Although required for many fundamental immune processes, ranging from self-tolerance to pathogen immunity, interleukin (IL)-2 production is transient, and the mechanisms underlying this brevity remain unclear. These studies reveal that helper T cell IL-2 production is limited by a classic negative feedback loop that functions autonomously or in collaboration with other common gamma chain (IL-4 and IL-7) and IL-6/IL-12 family cytokines (IL-12 and IL-27). Consistent with this model for cytokine-dependent regulation, they also demonstrate that the inhibitory effect can be mediated by several signal transducer and activator of transcription (STAT) family transcription factors, namely STAT5, STAT4, and STAT6. Collectively, these findings establish that IL-2 production is limited by a network of autocrine and paracrine signals that are readily available during acute inflammatory responses and, thus, provide a cellular and molecular basis for its transient pattern of expression.

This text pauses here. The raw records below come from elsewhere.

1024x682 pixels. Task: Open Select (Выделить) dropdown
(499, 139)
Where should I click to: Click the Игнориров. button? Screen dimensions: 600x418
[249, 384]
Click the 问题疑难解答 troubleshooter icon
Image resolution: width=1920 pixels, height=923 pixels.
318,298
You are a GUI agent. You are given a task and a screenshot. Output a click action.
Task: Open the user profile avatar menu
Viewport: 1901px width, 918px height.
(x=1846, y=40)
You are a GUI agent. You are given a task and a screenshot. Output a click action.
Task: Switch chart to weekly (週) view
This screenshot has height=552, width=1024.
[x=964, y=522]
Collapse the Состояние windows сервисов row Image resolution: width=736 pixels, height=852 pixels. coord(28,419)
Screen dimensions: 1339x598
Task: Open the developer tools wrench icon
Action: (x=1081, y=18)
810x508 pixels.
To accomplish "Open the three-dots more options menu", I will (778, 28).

尽管白细胞介素(IL)-2的产生对于许多基本免疫过程都是必需的,从自身耐受性到病原体免疫,但IL-2的产生是短暂的,而这种短暂性背后的机制仍不清楚。这些研究表明,辅助性T细胞IL-2的产生受到一个经典负反馈回路的限制,该回路可自主发挥作用,或与其他共同γ链(IL-4和IL-7)以及IL-6/IL-12家族细胞因子(IL-12和IL-27)协同发挥作用。与这种细胞因子依赖性调节模型一致,他们还证明这种抑制作用可由几种信号转导和转录激活因子(STAT)家族转录因子介导,即STAT5、STAT4和STAT6。总体而言,这些发现表明,IL-2的产生受到急性炎症反应期间随时可用的自分泌和旁分泌信号网络的限制,因此为其短暂的表达模式提供了细胞和分子基础。